(Stored data entries)
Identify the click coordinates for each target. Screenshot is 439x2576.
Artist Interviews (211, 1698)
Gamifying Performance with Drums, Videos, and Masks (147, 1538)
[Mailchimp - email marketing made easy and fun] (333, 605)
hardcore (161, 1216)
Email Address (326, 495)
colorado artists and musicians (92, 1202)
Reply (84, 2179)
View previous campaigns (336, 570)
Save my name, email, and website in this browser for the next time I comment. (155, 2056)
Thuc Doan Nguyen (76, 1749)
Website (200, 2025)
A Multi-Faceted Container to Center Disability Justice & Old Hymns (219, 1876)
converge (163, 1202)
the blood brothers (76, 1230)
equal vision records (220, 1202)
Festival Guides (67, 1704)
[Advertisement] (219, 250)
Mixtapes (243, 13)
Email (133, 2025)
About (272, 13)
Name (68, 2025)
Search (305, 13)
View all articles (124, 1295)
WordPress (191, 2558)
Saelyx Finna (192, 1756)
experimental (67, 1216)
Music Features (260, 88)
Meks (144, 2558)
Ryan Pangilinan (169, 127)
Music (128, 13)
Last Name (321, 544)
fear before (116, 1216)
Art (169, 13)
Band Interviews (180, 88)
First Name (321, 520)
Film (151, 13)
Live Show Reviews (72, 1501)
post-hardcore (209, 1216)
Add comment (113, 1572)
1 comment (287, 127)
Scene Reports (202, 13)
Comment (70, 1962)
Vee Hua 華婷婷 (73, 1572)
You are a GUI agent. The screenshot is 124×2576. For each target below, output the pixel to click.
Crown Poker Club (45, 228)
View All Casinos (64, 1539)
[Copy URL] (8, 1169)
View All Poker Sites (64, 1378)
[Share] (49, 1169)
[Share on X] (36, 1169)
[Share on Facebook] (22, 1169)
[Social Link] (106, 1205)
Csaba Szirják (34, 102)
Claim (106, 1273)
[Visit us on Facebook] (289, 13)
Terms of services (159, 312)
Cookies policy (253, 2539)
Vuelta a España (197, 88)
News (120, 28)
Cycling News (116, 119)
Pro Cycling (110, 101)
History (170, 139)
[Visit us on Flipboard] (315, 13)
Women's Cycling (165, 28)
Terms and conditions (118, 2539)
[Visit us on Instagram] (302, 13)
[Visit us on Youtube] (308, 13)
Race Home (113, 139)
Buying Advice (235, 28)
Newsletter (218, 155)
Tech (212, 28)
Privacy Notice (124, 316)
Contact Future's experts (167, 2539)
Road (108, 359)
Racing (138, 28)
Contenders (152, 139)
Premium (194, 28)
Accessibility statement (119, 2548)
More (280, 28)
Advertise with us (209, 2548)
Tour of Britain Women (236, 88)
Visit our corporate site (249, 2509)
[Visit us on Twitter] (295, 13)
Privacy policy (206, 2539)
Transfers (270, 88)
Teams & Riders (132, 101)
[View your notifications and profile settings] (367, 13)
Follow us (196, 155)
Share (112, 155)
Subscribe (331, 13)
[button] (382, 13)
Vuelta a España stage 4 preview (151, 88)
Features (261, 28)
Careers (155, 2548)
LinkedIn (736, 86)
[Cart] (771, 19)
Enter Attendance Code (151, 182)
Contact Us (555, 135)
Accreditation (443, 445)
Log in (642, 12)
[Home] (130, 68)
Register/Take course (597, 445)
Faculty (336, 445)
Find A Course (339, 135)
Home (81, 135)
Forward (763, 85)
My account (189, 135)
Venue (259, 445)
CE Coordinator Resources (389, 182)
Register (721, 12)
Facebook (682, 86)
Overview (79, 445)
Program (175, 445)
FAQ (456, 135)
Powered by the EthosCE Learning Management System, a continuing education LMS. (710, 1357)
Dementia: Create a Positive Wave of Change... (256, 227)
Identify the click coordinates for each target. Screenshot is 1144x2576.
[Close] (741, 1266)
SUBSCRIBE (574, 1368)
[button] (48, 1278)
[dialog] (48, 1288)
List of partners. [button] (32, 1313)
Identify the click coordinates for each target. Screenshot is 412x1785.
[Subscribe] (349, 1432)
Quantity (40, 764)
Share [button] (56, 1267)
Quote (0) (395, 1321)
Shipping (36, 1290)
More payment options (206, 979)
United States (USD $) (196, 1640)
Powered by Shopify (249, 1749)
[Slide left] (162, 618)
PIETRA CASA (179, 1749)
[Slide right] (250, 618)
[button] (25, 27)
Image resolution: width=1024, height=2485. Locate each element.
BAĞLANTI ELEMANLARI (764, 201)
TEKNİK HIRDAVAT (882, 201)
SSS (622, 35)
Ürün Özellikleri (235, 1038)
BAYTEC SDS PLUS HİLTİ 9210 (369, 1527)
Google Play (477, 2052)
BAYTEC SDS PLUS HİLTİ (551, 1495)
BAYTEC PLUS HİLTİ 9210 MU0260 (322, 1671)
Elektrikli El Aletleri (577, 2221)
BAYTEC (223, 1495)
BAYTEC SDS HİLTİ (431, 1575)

EXERCISE INSTRUCTIONS
Please return only the lines above, starting at the line that has "[button] (48, 1278)" and ending at the line that has "Google Play (477, 2052)", keeping both and leaving each one unchanged.

WRITTEN SOLUTION
[button] (48, 1278)
[dialog] (48, 1288)
List of partners. [button] (32, 1313)
Identify the click coordinates for each target. Screenshot is 412x1785.
[Subscribe] (349, 1432)
Quantity (40, 764)
Share [button] (56, 1267)
Quote (0) (395, 1321)
Shipping (36, 1290)
More payment options (206, 979)
United States (USD $) (196, 1640)
Powered by Shopify (249, 1749)
[Slide left] (162, 618)
PIETRA CASA (179, 1749)
[Slide right] (250, 618)
[button] (25, 27)
Image resolution: width=1024, height=2485. Locate each element.
BAĞLANTI ELEMANLARI (764, 201)
TEKNİK HIRDAVAT (882, 201)
SSS (622, 35)
Ürün Özellikleri (235, 1038)
BAYTEC SDS PLUS HİLTİ 9210 (369, 1527)
Google Play (477, 2052)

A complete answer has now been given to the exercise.